Growth in Indian steel output is expected to outpace that of domestic demand in 2024 – more so for flats than for longs. Hence, mill stocks may rise beyond current highs, squeezing margins, as export sales are not expected to increase sharply.
Jittery demand outlook for 2024 due to general elections
2023 has been a healthy year for Indian steel market, with CRU forecasting a 7% y/y growth in domestic consumption. The key driver for this growth has been the strong construction activity aided by higher related public expenditure, although private sector investment growth has been relatively modest. The government has increased capital expenditure (or capex) prior to the upcoming general elections in mid-2024 and, hence, facilitated growth in steel consumption.
This government capex-led steel demand growth is not expected to sustain in 2024, particularly during 2024 H1 because of an expected reduction in government construction spending during the 2024 general elections. This will cause longs demand to reduce y/y, particularly during H1 (see chart below). Nevertheless, manufacturing activity is expected to stay resilient and keep supporting demand for flat steel, although at a slower pace than in 2023.
Supply growth will outpace demand, causing rise in stocks
While demand is expected to register a modest growth in 2024, the same is not true for supply – more so for flats than for longs. The Indian steelmaking industry is currently in the midst of significant capacity expansions, some of which are coming on stream or ramping up in 2024. The fact that most of this incremental capacity is being added through the BF-BOF based steelmaking route means that output cuts in a low demand scenario will be very limited or very expensive. A slower ramp-up of the already commissioned plants and a delay in commissioning of other plants can help ease some of the supply pressures.
We do not expect a significant increase in Indian exports in 2024 due to intense price competition and shift in preference among some importers towards low-emissions steel. Therefore, Indian domestic steel inventory is expected to rise from current levels (see chart below) and put added supply side pressure on domestic prices – particularly for flat steel products. Steelmakers will need to explore new strategies to boost exports and manage excessive stocks.

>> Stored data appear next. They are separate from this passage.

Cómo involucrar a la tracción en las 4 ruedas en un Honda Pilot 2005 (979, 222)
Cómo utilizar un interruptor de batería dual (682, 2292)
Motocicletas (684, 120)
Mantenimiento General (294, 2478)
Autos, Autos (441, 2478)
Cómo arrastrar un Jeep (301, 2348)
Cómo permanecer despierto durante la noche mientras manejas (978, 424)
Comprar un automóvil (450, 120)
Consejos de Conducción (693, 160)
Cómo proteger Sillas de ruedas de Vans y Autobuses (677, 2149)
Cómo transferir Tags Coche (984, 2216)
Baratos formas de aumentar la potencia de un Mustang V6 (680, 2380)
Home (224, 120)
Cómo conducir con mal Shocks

Producers of steel longs are better positioned to control stocks vis-à-vis flat steel producers. This is because most of Indian longs output is through the electric arc furnace and induction furnace (EAF/IF)-based steelmaking routes, allowing higher flexibility in managing output. Therefore, despite a projected lower demand growth for longs compared to flats in 2024, supply-demand dynamics are expected to be more balanced for longs than flats during the year. Nevertheless, longs inventory of BF-BOF based mills is also at risk of growing in 2024 because of reduced project sales and strong price competition from EAF/IF mills in the spot market.